If we had been asked, six months ago, if we believed that minority races among us were being treated fairly and justly by the government and the society generally, most of us would have answered “No!” And then we would have walked away from that pollster, immediately engaged and engrossed in our next text or lunch date, or movie review. It is not out business to be constantly engaged in the plight of those voiceless among us, unless we have determined and sought a specific role in the minimal energy that seeks and welcomes new recruits.

Homelessness, poverty, racial inequality, economic disparities, and the history of such blights have become such a drum-beat of cultural reality that we have grown inured to its depth. And, yet, at a moment, completely out of our daily lives, we witnessed a brutal murder of an innocent black man, under the knee of a white cop. So enraged are we, and so emboldened by the breadth and the depth of the uprising around the globe, that we breath differently, in the hope/aspiration that such sheer coldness will thaw this time, although it has so far not thawed at similar and even more devastating brutalities.
Now we are individually and collectively at the point, it seems, where our aspirations are intersecting with our needs. We need to have lunch, to find or do work with dignity, and we need to fulfil our responsibilities. Do we also need to take formal, personal and collective steps to become part of the wave of change?

Do we have a sense that we are participating in a moment in history that really connects with our deepest passions, beliefs, ethics, morality and personal legacy? Or do we consider such moments as merely another passing “flame” like those Roman candles on July 1 and 4 (in Canada and the U.S. respectively) that light the sky and then burn to ashes almost instantly.

Are we really part of a universal, human and humane energy that is disturbed by the various injustices, inequities, disparities, and brutalities in which we are all complicit so long as they continue? Or are we merely passing through, just eking out an existence, waiting for the next anniversary, or the next home game, or the next election, or the next promotion?

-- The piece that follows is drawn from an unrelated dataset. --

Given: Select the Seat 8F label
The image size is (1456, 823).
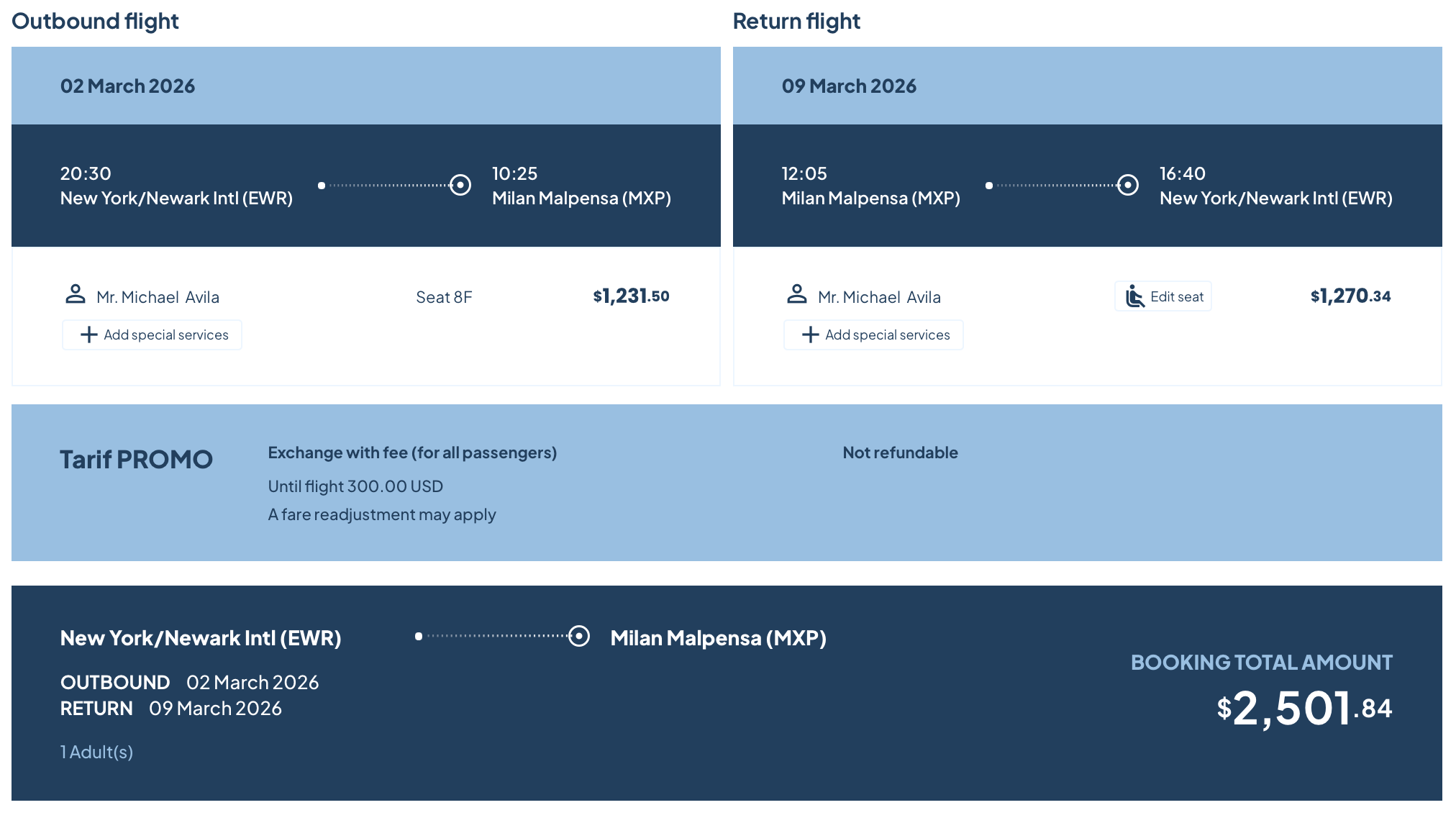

Such questions are not exclusive to a specific ethnic or religious, or geographic or political ideology. They are questions at the heart of how we see ourselves, how we consider our relative importance to the moment we are living. And they are questions begging answers that can come only from the depth and freshness of that river of our spirit, infused with the literary, and reflective and physical and engagement opportunities that we have been provided, that we have sought and that we hopefully continue to seek.

Our personal needs, it says here, are not disconnected from our aspirational needs; indeed without our aspirational needs, we would have no imaginative energy to put one foot in front of the other. Aspirations cannot be left to politicians whose promises we expect are hollow and merely mascara for their election, while anesthetizing our expectations. It is our complicity in permitting our aspiring leaders to deploy such aspirational bromides as political grease to enable their success, without transforming their aspirations into our legitimate needs, and calling for delivery, that makes us all less interested and willing to engage in the public process.

The eternal, ineffable and the mysterious, beyond the empirical digits of data to which we are all seemingly addicted, continue to hold both promise and challenge for those courageous enough to consider taking a legitimate seat at the table of the public square. 
Our participation only adds strength to the movement to right the glaring wrongs; our withdrawal, silence and cynicism only encourage those committed to their own needs, at the expense of the voiceless.